What, Carborundum wonders, did pressure groups do before the invention of the fax machine? And we're not the only people thinking along these lines. Spare a thought for the MP who arrived home recently after a hard week at the Commons to discover 58 pages scattered around his home like confetti, requiring not only to be picked up but put into order and then - possibly - read. To add insult to injury, the fax had been completely purged of paper, thus preventing the irate MP from getting the important information he did want.
No discussion of the 1996 crop of campaigners would be complete without the name of Charles Bell, a tireless proponent of the "blind 'em with science" facsimile. The indefatigable Mr Bell - responsible for the aforementioned fax marathon - is to obsessive education statisticians what Steve Davies was to snooker: thorough.
Mr Bell's achievement is in the scatter-gun approach. Everyone who is anyone in education policy has had at least one of his computer-generated faxes at some point, generally using copious statistics and reams of convoluted prose to prove that failing schools aren't.
The office of Lib Dem education man Don Foster has been practically wall-papered with Bell missives. His researcher told Carborundum, coyly: "His information was fine. It was just the way he did it."
The wily office of David Blunkett, Labour's education spokesman, has found more constructive uses for Mr Bell, getting him to draft parliamentary questions which appear impenetrable, but apparently elicit some useful information. Imagine their surprise, therefore, to discover why his questions have such an impressive hit rate. It seems that Mr Bell rings officials at the Department for Education to discuss the wording of such questions to ensure that they will not be refused "on grounds of disproportionate cost", that great new catch-all.
But, oddly for a man so obsessive about providing every cough, spit and grunt of alternative educational statistics, Mr Bell is rather more elusive about his own personal details. Fond of using the royal We in conversation, he claims to belong to a pressure group called Article 26 concerned with human rights in education. Other members? "It's not a membership organisation." His own background? "That's not important."
But the curiosity of Carborundum and the educational Establishment grows apace. Who is this man? Can anyone out there tell us?
Congratulations to the Roehampton Institute, which triumphed 2-1 over Edinburgh in the British Universitites Sports Association Football Final, sponsored by Vaseline. Vaseline? Carborundum's mind boggles at the thought of the uses to which the goo traditionally used for lubricating babies' bottoms could be put in a game of soccer.
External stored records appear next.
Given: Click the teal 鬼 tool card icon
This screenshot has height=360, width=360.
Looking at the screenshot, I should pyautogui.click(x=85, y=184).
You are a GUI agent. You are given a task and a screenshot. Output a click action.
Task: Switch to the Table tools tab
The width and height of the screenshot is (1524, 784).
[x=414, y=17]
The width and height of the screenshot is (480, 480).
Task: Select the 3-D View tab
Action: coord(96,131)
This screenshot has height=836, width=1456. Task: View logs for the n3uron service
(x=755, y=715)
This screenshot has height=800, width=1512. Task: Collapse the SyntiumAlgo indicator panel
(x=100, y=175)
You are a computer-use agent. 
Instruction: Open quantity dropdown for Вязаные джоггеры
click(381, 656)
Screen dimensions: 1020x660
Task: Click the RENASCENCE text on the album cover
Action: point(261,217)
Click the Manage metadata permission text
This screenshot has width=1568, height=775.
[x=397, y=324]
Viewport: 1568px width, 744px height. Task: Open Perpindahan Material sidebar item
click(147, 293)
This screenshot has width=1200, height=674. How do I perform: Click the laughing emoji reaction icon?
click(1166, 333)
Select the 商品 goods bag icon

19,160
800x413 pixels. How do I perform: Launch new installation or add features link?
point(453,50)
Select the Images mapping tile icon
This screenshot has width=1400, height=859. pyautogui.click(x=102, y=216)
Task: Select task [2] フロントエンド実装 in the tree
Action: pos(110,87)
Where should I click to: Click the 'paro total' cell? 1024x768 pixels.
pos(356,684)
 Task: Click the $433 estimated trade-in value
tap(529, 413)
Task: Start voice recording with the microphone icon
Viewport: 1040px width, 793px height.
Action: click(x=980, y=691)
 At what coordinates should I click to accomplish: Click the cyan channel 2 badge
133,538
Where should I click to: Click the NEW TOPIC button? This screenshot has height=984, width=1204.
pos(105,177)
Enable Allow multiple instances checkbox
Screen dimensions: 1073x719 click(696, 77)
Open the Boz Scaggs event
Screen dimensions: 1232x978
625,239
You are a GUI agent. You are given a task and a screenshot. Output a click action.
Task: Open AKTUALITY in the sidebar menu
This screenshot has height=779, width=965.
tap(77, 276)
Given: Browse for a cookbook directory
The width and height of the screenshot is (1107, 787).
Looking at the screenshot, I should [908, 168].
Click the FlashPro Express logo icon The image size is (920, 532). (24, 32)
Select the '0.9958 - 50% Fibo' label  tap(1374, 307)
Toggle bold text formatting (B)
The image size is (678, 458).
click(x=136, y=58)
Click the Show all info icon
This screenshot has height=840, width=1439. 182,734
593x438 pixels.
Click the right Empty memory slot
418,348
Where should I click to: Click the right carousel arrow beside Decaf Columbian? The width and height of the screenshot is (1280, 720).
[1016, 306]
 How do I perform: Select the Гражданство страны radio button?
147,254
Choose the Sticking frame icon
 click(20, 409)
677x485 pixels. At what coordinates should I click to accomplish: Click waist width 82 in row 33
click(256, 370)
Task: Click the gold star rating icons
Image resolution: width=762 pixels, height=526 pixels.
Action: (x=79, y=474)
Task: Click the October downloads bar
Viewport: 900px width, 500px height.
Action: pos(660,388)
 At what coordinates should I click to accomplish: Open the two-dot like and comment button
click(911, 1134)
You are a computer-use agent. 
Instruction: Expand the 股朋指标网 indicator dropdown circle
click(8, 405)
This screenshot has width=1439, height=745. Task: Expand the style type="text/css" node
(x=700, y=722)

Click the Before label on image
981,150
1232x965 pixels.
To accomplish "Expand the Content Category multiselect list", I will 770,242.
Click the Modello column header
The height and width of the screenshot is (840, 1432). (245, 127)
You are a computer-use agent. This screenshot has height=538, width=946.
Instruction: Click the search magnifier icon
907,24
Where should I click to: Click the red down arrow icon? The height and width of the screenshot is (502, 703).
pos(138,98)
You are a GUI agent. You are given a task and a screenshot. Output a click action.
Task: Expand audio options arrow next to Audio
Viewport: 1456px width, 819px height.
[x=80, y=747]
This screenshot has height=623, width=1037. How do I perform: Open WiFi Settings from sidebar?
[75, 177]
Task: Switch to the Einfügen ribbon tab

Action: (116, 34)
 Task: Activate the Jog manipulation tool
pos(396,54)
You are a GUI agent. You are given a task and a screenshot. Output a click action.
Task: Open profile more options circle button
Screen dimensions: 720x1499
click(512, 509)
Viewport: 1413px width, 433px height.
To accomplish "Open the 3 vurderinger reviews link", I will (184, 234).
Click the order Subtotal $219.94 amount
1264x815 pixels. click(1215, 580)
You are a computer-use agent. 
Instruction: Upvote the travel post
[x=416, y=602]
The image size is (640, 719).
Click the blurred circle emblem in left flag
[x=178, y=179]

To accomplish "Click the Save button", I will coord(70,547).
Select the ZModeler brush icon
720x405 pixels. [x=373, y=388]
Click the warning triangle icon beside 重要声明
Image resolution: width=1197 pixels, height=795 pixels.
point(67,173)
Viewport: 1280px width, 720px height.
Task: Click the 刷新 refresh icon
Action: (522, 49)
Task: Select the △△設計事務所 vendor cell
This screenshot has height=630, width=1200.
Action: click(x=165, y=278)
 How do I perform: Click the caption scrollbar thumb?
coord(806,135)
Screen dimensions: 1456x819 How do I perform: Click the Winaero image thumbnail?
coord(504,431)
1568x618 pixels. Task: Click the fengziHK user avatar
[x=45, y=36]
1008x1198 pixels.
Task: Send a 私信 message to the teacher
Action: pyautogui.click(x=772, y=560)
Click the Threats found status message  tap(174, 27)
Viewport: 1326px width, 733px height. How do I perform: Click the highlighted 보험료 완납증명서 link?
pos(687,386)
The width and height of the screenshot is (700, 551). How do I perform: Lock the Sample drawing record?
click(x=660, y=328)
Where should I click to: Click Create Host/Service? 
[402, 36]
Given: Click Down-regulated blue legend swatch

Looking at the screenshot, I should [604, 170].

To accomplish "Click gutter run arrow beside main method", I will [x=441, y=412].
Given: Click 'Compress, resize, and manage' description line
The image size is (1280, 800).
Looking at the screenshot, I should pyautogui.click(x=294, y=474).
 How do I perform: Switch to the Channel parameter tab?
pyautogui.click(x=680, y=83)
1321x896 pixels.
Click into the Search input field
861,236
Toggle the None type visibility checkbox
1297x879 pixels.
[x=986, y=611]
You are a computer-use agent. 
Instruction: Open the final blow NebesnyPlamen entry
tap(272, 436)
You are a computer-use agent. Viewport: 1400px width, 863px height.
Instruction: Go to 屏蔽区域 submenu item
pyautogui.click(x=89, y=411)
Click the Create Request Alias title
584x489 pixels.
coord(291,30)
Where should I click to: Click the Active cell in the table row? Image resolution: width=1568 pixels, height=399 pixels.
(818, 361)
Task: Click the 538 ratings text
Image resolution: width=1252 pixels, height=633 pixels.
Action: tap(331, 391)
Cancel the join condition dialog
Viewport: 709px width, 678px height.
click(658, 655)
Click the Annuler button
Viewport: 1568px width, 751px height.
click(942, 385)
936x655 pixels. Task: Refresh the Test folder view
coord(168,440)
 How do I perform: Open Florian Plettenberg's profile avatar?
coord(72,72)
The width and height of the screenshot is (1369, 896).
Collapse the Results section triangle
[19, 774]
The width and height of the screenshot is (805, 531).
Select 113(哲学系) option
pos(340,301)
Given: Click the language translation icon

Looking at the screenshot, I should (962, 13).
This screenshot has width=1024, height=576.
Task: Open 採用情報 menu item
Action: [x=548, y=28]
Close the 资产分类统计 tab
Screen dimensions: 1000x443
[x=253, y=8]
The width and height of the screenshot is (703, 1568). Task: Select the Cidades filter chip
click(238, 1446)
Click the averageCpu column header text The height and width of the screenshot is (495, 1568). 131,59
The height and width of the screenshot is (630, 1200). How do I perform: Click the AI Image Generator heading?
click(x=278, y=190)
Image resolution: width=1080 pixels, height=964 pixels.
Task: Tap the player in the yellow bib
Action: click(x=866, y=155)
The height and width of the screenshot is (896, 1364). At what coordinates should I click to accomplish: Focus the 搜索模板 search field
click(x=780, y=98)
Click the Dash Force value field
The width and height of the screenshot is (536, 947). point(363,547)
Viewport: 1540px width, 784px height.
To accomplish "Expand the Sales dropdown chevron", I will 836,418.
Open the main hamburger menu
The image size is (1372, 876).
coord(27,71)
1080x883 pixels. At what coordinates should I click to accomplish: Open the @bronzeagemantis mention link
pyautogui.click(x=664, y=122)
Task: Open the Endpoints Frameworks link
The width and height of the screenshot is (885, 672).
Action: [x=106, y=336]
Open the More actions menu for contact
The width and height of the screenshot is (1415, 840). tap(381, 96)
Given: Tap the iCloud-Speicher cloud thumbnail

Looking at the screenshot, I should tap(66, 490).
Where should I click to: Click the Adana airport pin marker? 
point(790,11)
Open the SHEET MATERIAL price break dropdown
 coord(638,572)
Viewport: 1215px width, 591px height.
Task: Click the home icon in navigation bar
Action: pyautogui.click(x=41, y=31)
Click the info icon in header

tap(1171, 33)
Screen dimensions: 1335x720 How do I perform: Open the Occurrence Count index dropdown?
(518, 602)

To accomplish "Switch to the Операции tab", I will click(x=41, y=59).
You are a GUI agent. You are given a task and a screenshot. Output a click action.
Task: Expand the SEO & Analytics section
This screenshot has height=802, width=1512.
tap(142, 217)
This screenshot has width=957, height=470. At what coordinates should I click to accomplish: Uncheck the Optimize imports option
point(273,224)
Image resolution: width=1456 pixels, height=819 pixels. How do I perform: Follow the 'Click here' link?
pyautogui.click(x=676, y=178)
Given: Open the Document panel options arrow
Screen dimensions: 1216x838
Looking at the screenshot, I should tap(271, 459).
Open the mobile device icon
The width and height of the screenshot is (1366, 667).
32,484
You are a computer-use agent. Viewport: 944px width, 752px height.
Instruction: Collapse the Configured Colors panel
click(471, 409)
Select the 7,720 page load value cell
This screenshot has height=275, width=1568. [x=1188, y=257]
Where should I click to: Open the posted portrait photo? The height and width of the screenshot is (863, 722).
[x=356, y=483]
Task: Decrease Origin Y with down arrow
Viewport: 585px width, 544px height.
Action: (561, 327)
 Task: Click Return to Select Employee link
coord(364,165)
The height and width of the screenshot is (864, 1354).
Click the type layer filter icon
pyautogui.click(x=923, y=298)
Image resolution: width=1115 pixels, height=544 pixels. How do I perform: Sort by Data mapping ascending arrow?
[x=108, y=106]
Roehampton's PR outfit is soothing. "People always associate Vaseline with petroleum jelly but they make a lot of toiletries and I think that's why they sponsored the tournament." Are aspersions being cast?
There are some terribly uncharitable people about. The proper response on learning that poor Andrew Turner is now plain Mr and not Councillor should be gentle commiseration.
After all, the leading light of the Grant-Maintained Schools Foundation and former Sheriff of Oxford (once photographed, memorably, in an official capacity and his city suit whilst waving his arms at a field of cows) was overdue for his Buggins' Turn mayorship of the city when unaccountably dumped by the electorate earlier this month.
Still, at least those beastly people ringing Chateau Carborundum to crow over Mr T's personal downsizing are trying to see some good in the situation. Every one of them has mentioned ex-Councillor Turner's nuptials - which may have taken place by the time the Diary goes to press - before commenting, sweetly: "At least now he'll have a family to spend more time with." Sour grapes at not being invited to the wedding of the season, no doubt.
Remember Peter Dawson OBE, the general secretary of the Professional Association of Teachers who took the no-strike union through the glory days of the 1980s? You do? Good.
A pity that memories are apparently not so long in the organisation to which he was so loyal.
He tells Carborundum: "You reported that my successor had installed a new computer system at PAT headquarters. You will see that, as a consequence, I am now, as an honorary life member, addressed as Mr E."
No doubt retirement is giving Mr E time to brood. He concludes: "I have heard of leaders wishing to diminish the identity and memory of their predecessors, but this is ridiculous!" Guess where the following appeared: "There is nothing quite like good home life. A happy marriage; mother at home to welcome the children back from school in the late afternoon; father home early enough each evening with the time and energy to play a game with the children instead of leaving them to slump in front of the television; parents taking it in turn to read a story at bedtime; school close enough to home to guarantee no daily grind . . . ballet and music, riding and swimming on the doorstep; and plenty of friends living in the immediate neighbourhood for the children to play with under the caring but not interfering eye of parents. Yes . . . there's nothing to beat it. If only one could find it."
Feeling guilty yet? That edifying snippet appeared in Boarding School, the house organ of the Boarding Schools Association.